**HOW TO COMPLETE THIS TASK:** Please return all lines from the records below that include the string "agent".

== Segment start ==

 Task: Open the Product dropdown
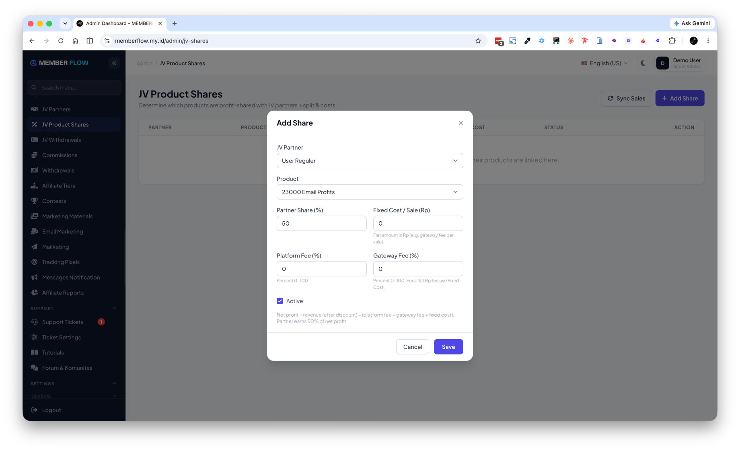point(370,192)
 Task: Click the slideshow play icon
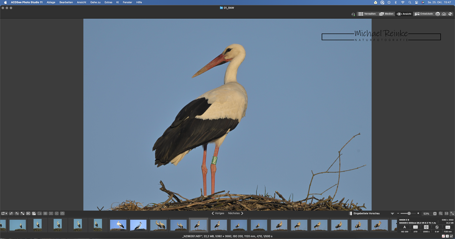tap(28, 213)
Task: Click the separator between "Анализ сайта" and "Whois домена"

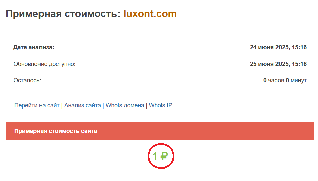Action: pyautogui.click(x=103, y=105)
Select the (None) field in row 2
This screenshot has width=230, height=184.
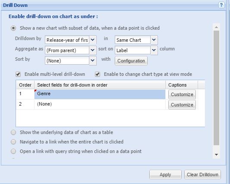[100, 104]
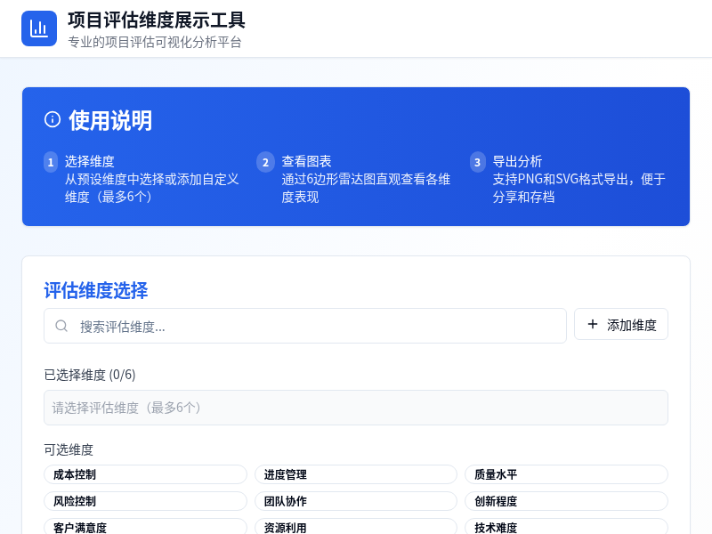Click the 搜索评估维度 search input
This screenshot has height=534, width=712.
tap(305, 326)
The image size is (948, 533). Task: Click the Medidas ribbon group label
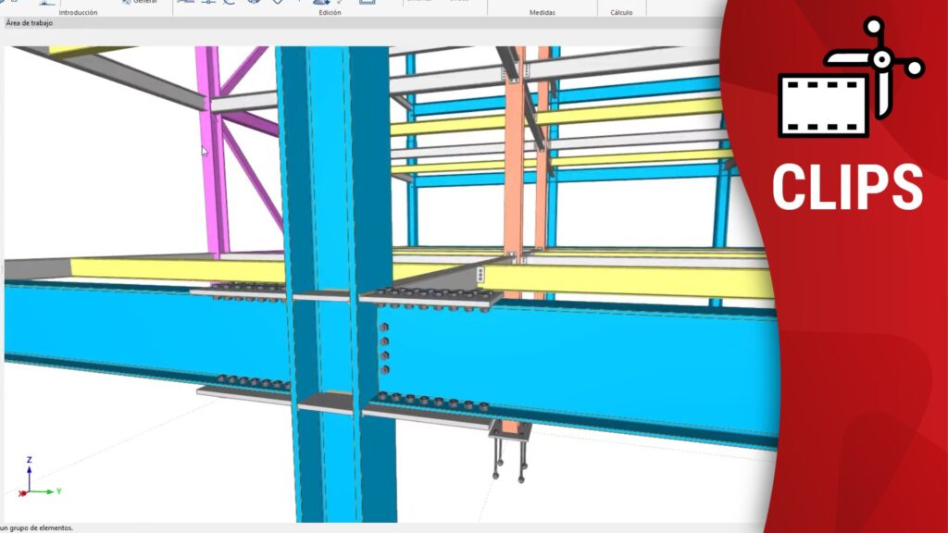click(543, 13)
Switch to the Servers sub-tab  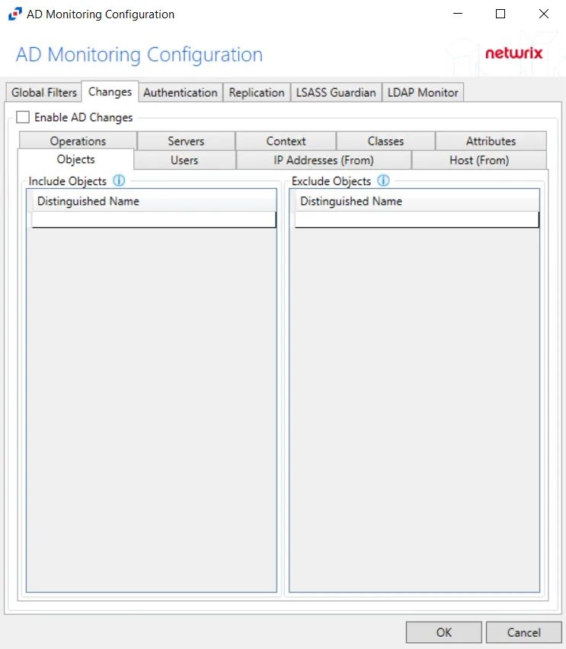pos(186,141)
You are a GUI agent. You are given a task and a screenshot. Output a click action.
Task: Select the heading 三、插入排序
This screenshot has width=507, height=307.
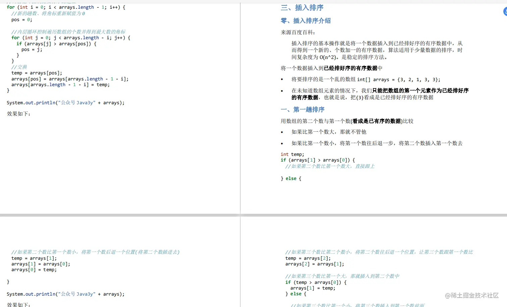tap(302, 7)
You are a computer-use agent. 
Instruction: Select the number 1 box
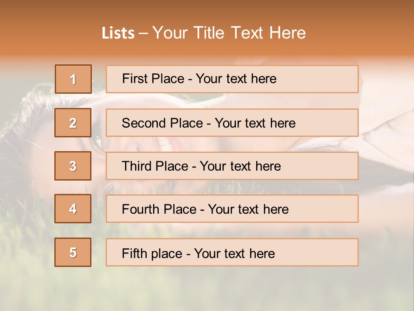[x=73, y=79]
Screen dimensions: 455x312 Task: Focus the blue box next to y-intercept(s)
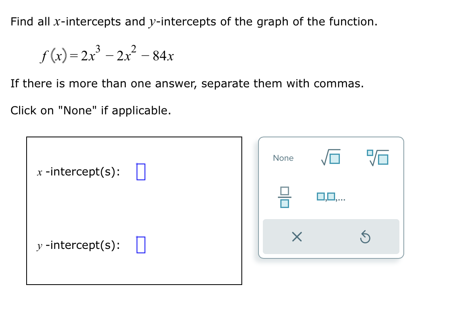141,245
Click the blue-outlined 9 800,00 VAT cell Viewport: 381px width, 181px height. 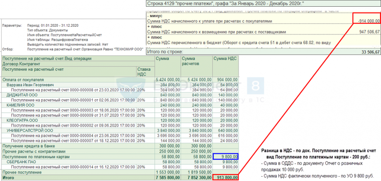pos(226,156)
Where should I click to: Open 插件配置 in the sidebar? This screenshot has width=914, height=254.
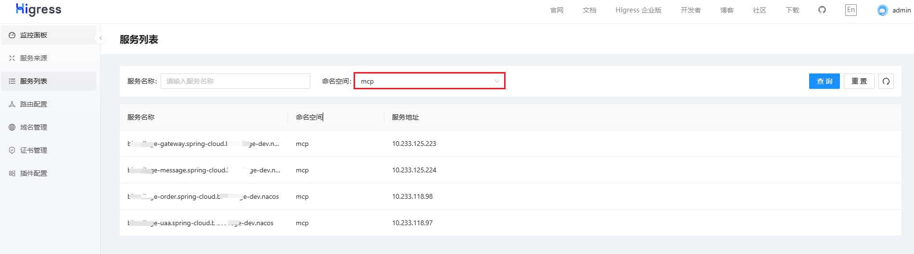[34, 173]
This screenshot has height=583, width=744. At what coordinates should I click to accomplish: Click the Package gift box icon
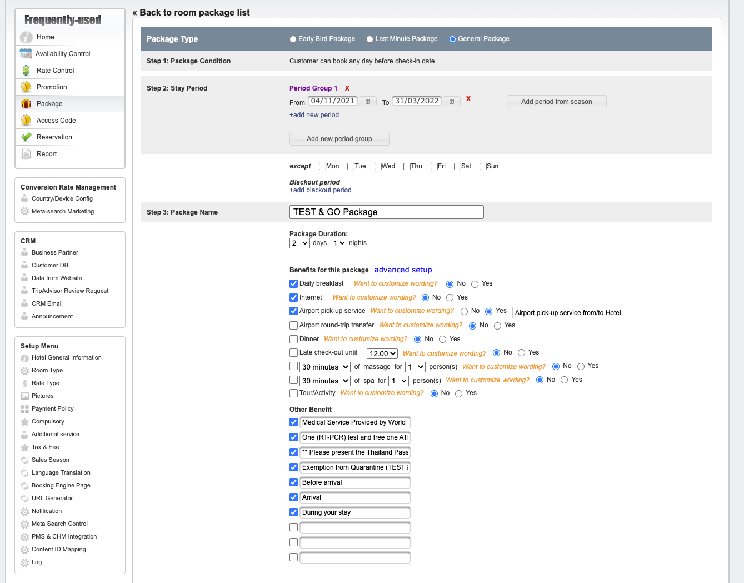[x=26, y=104]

== Segment end ==

**ANSWER TO THIS EXERCISE:**
You are a GUI agent. You are given a task and a screenshot. Output a click action.
You are a computer-use agent. 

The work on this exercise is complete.